Rows for locating text and elements
-*-

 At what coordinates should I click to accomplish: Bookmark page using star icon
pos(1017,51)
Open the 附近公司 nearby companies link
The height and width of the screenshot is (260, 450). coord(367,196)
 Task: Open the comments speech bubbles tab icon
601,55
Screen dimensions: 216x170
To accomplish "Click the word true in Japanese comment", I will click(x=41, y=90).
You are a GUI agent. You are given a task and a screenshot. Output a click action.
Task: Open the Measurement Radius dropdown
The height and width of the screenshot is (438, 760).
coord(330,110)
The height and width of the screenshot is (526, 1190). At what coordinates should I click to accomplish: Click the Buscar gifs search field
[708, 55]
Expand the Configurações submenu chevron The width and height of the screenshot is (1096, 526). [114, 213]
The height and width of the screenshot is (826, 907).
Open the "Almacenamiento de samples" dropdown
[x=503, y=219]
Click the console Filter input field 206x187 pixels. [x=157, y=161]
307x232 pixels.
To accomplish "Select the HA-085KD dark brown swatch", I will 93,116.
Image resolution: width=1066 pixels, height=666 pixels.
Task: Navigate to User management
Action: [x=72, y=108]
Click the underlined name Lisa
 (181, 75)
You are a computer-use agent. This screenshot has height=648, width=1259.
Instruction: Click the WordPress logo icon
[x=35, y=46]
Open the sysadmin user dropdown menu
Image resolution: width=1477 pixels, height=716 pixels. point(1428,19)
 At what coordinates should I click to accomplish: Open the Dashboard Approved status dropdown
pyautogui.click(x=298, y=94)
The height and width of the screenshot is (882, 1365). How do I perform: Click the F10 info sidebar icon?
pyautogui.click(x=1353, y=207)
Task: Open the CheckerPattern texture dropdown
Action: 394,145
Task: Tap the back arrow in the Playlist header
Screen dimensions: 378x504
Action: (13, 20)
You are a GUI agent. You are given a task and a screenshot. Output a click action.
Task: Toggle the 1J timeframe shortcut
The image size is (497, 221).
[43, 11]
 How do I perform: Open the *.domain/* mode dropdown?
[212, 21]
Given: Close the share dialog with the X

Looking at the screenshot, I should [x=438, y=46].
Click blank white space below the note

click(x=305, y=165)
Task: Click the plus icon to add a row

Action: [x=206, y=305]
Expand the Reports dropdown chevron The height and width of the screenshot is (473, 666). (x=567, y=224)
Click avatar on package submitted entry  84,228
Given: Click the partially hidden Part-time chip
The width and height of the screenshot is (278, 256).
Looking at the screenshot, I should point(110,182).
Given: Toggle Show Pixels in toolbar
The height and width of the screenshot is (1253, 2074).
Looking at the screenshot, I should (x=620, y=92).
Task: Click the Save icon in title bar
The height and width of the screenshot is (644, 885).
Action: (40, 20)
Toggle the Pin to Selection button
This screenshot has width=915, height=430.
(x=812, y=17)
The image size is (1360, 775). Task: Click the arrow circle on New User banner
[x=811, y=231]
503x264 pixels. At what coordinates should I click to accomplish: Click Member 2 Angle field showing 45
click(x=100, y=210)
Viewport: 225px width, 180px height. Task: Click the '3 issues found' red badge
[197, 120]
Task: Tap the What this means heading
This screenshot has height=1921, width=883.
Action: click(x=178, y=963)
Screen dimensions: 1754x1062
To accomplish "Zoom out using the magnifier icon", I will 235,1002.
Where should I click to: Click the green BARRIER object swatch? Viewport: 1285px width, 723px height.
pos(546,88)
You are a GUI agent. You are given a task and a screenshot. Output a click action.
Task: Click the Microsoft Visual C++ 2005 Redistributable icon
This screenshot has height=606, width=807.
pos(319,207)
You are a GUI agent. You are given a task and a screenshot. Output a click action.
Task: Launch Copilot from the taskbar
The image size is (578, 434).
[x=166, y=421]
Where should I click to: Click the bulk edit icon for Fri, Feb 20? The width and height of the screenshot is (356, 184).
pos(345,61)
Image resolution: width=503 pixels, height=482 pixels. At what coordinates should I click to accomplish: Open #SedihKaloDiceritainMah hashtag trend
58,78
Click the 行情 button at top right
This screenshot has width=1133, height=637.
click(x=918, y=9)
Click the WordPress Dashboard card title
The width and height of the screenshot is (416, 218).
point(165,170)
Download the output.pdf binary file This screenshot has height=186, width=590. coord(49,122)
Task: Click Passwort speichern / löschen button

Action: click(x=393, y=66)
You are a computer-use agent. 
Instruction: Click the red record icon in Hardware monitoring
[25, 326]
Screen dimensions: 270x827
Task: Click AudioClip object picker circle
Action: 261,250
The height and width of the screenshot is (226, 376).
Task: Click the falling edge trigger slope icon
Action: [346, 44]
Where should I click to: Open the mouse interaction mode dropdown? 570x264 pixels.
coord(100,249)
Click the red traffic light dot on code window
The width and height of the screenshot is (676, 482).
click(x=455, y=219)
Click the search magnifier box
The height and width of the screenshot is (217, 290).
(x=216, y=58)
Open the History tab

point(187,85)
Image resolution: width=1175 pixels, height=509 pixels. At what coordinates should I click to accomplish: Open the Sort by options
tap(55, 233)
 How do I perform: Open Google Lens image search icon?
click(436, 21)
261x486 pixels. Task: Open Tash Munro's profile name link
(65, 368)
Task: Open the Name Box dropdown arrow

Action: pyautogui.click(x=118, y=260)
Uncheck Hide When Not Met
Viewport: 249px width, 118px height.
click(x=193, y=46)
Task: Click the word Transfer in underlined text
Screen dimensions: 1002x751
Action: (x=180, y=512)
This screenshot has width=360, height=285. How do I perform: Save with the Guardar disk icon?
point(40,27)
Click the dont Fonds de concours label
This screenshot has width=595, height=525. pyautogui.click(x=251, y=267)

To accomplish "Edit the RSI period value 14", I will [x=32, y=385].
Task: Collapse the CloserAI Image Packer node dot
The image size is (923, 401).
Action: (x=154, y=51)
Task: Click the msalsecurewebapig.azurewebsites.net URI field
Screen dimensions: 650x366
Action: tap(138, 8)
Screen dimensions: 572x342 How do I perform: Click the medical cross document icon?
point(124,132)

-*-

## WHAT TO DO
Render the rows, starting at the line containing "Task: Click the word" and ending at the last row, as a two-column CSV with the headers instruction and click, one line per row. Put each value in a quoted field and replace any line breaks with spaces.

## RESULT
instruction,click
"Task: Click the word Transfer in underlined text Screen dimensions: 1002x751","Action: (x=180, y=512)"
"This screenshot has width=360, height=285. How do I perform: Save with the Guardar disk icon?","point(40,27)"
"Click the dont Fonds de concours label","This screenshot has width=595, height=525. pyautogui.click(x=251, y=267)"
"To accomplish ""Edit the RSI period value 14"",","I will [x=32, y=385]."
"Task: Collapse the CloserAI Image Packer node dot The image size is (923, 401).","Action: (x=154, y=51)"
"Task: Click the msalsecurewebapig.azurewebsites.net URI field Screen dimensions: 650x366","Action: tap(138, 8)"
"Screen dimensions: 572x342 How do I perform: Click the medical cross document icon?","point(124,132)"